## Dataset excerpts:

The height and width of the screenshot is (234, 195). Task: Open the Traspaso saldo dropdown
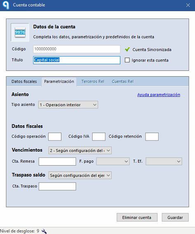(x=80, y=176)
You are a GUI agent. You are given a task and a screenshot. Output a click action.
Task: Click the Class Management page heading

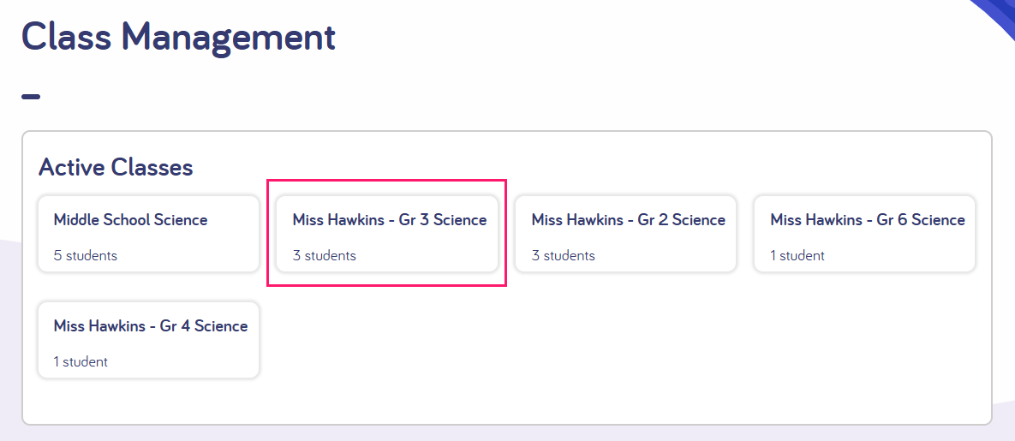click(x=179, y=39)
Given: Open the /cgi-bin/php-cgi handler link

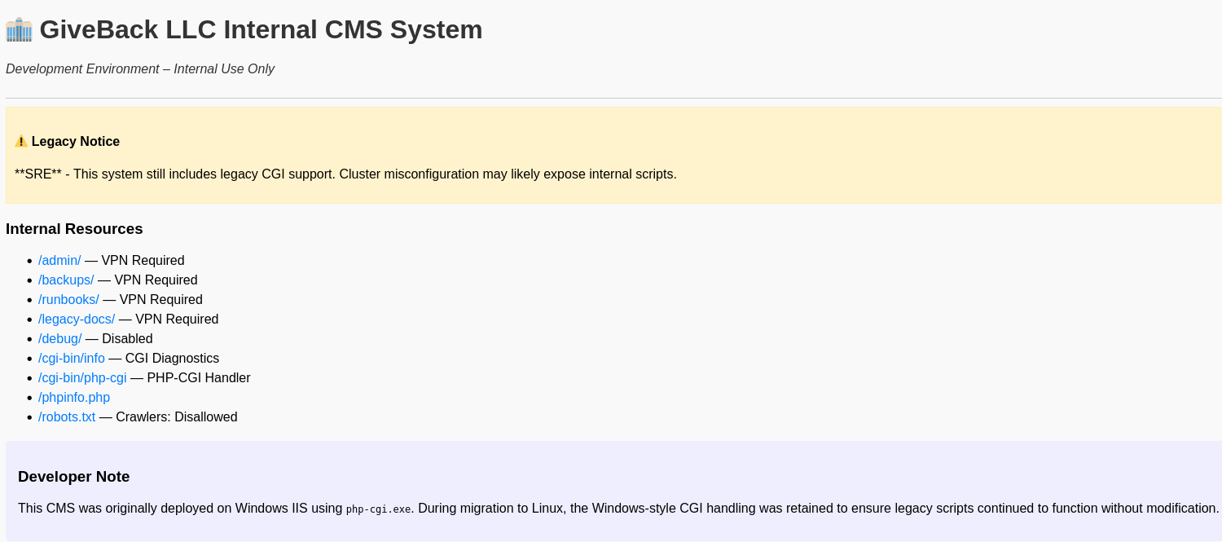Looking at the screenshot, I should pyautogui.click(x=82, y=378).
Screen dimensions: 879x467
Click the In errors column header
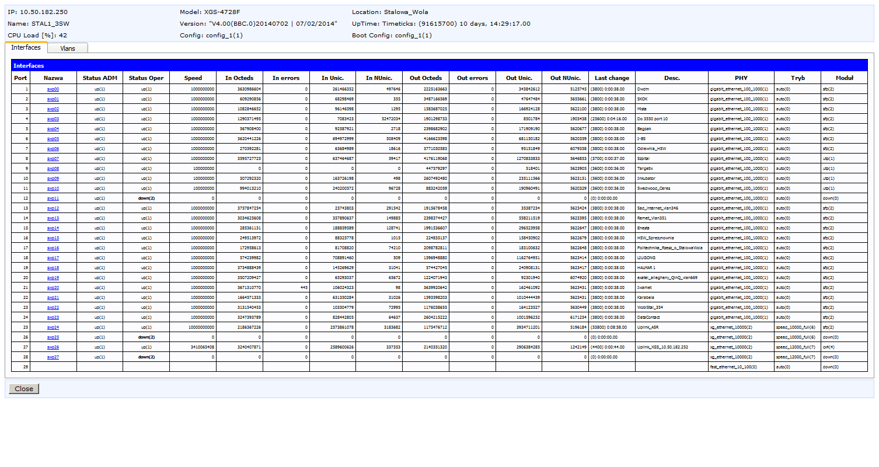pyautogui.click(x=286, y=78)
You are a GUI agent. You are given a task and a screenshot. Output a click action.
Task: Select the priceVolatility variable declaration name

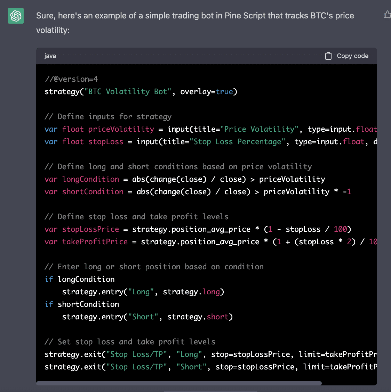coord(121,129)
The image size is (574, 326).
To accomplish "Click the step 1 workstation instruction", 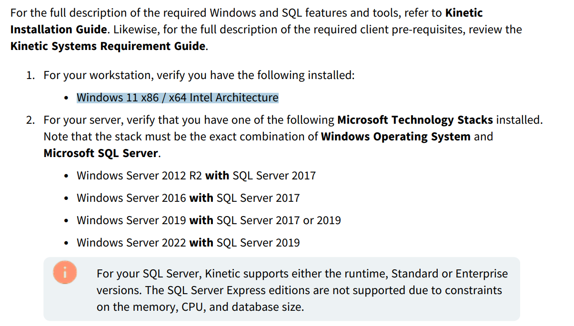I will pos(199,75).
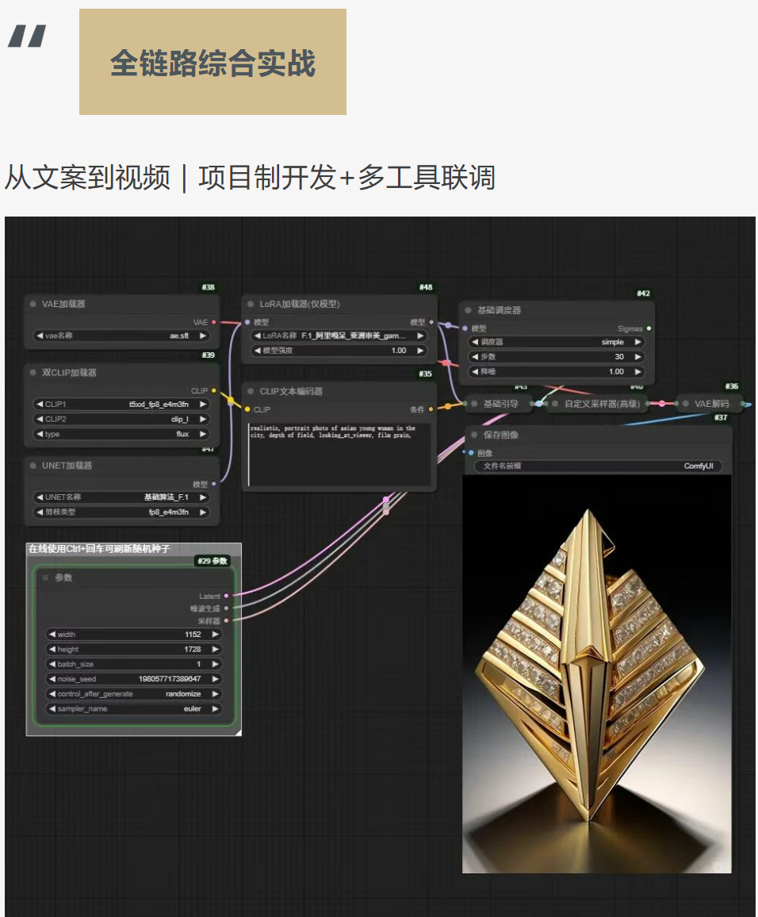Collapse the VAE加载器 node via its title dot
Viewport: 758px width, 917px height.
[x=33, y=304]
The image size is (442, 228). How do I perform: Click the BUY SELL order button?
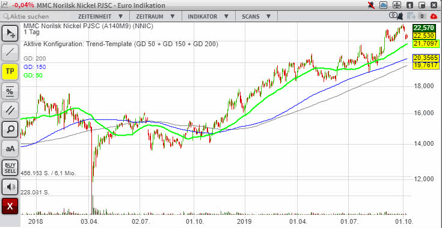pyautogui.click(x=10, y=168)
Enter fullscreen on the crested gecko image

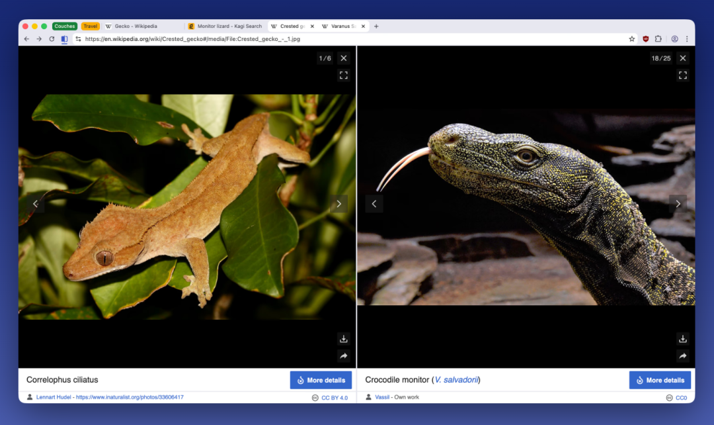pyautogui.click(x=343, y=75)
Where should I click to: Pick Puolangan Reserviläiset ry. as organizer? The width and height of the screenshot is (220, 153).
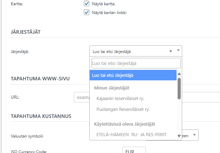(123, 109)
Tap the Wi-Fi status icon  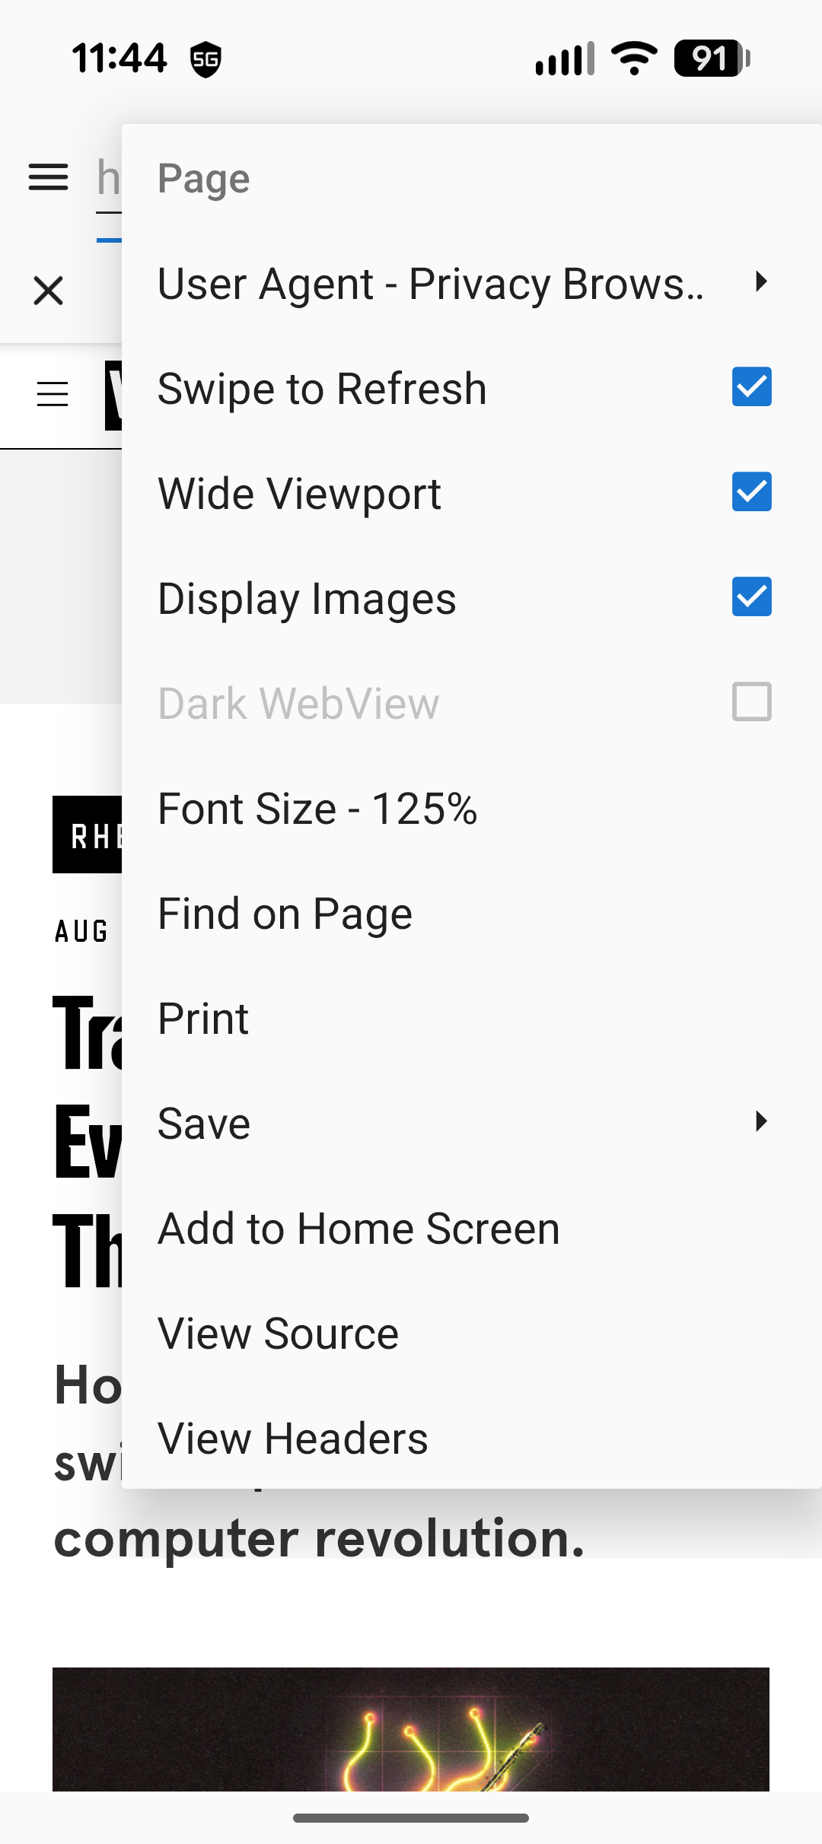635,58
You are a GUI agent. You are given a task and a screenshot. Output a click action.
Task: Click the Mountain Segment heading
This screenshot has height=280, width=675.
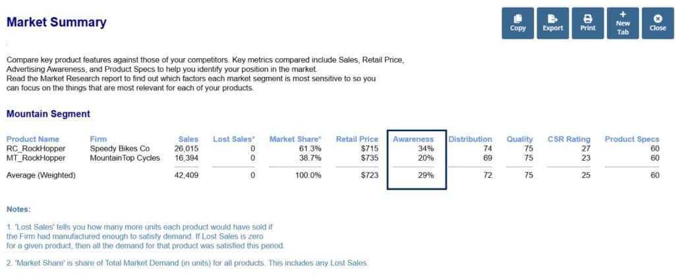click(48, 114)
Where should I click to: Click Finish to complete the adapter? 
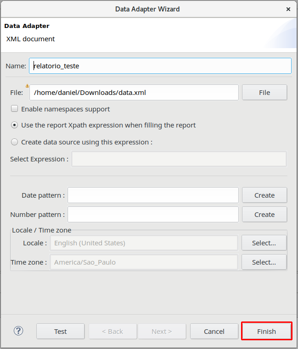(x=266, y=331)
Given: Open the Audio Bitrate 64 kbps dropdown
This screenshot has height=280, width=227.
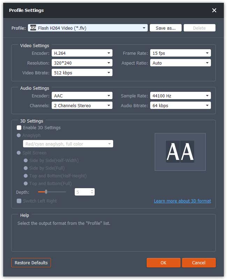Looking at the screenshot, I should (x=207, y=105).
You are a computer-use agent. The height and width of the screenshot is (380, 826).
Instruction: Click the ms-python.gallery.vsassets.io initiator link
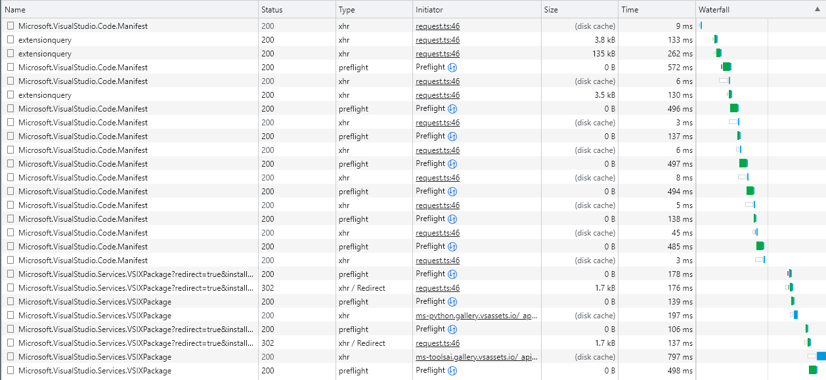pyautogui.click(x=476, y=315)
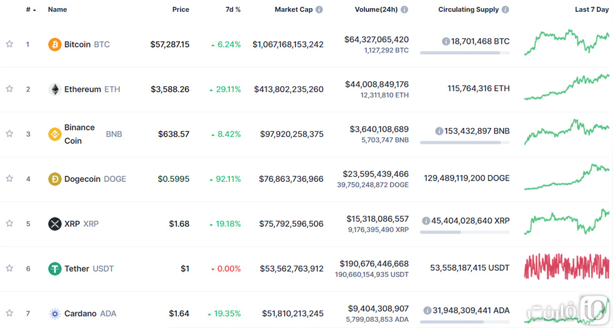The width and height of the screenshot is (613, 328).
Task: Click Circulating Supply column header
Action: coord(469,9)
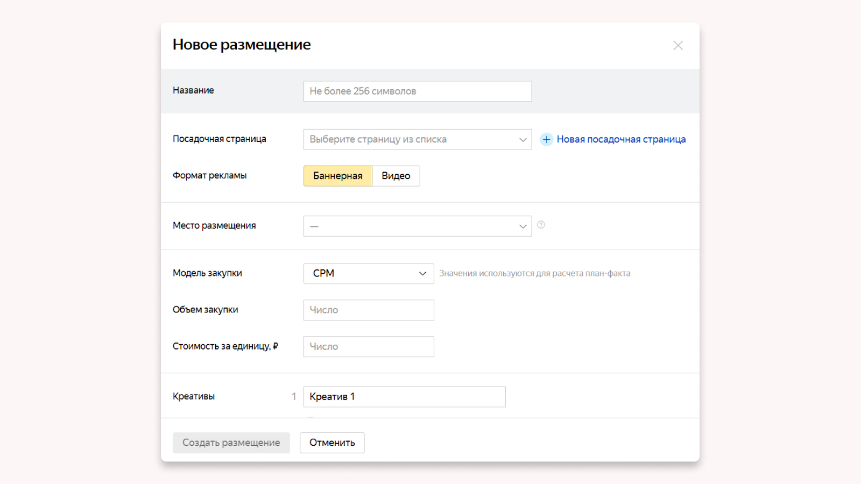
Task: Click the Название field label
Action: pos(193,90)
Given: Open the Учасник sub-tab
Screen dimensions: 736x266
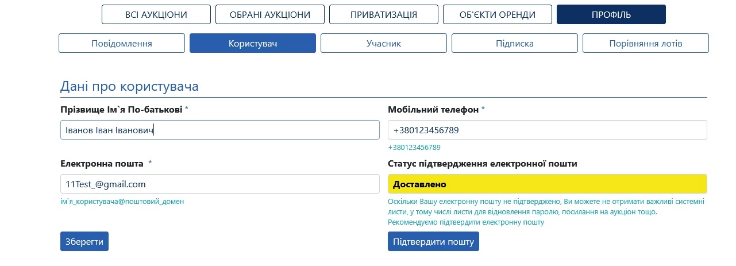Looking at the screenshot, I should point(384,43).
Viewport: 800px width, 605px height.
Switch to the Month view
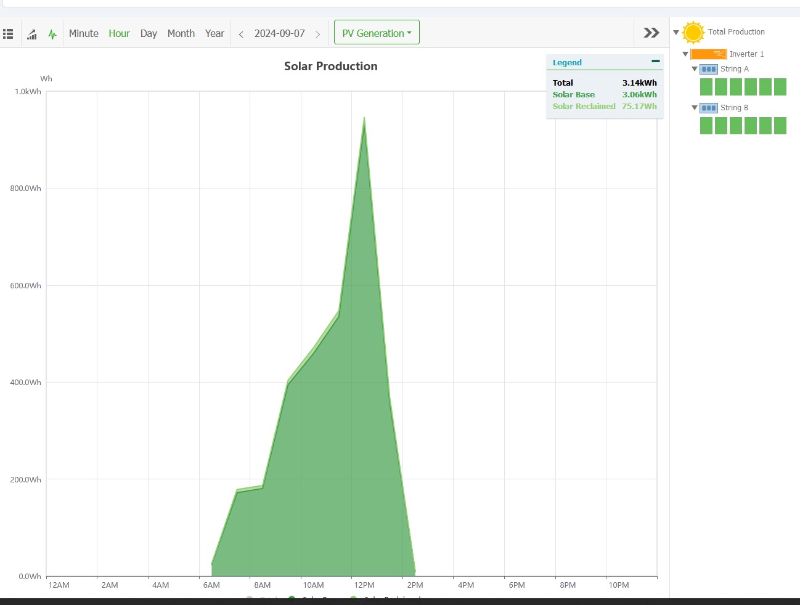(x=181, y=34)
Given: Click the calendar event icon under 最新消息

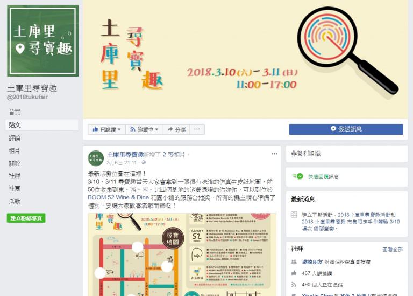Looking at the screenshot, I should (x=294, y=215).
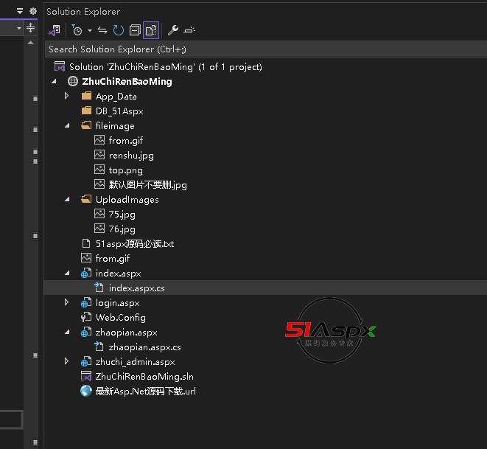Select the ZhuChiRenBaoMing.sln file
The height and width of the screenshot is (449, 487).
(144, 377)
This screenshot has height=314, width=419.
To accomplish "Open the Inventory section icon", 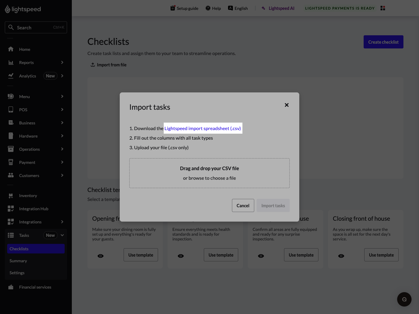I will pos(11,195).
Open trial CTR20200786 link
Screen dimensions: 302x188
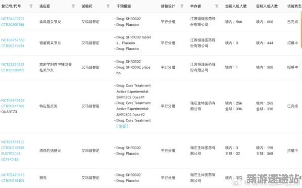(x=13, y=25)
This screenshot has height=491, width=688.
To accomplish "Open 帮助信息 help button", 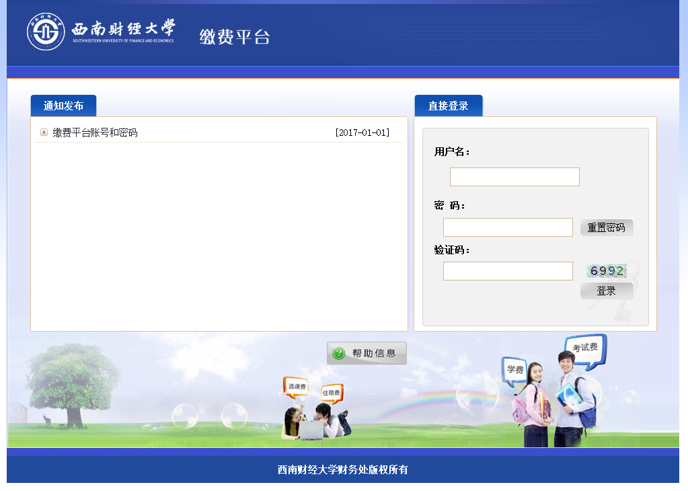I will point(367,353).
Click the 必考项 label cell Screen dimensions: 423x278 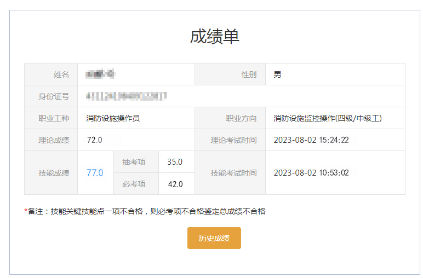click(x=134, y=184)
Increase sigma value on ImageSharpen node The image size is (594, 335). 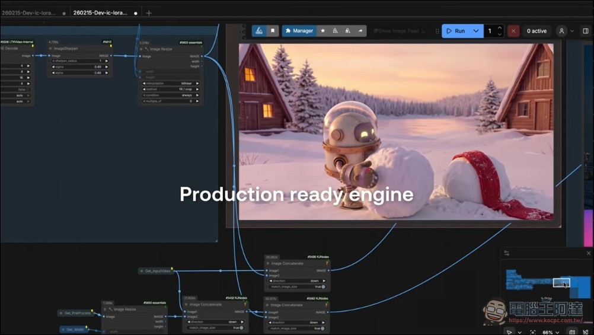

## Task requirements:
Of the lines above, quote exactly those from the one with "Task: Click the Mountain Segment heading" through the one with "You are a computer-use", ends included; pictures stay out.

## Task response:
Task: Click the Mountain Segment heading
This screenshot has height=280, width=675.
click(48, 114)
Where should I click to: Click Finish to complete the adapter? 
(x=266, y=331)
Given: Open the Audio Bitrate 64 kbps dropdown
This screenshot has height=280, width=227.
Looking at the screenshot, I should (x=207, y=105).
You are a computer-use agent. The height and width of the screenshot is (380, 826).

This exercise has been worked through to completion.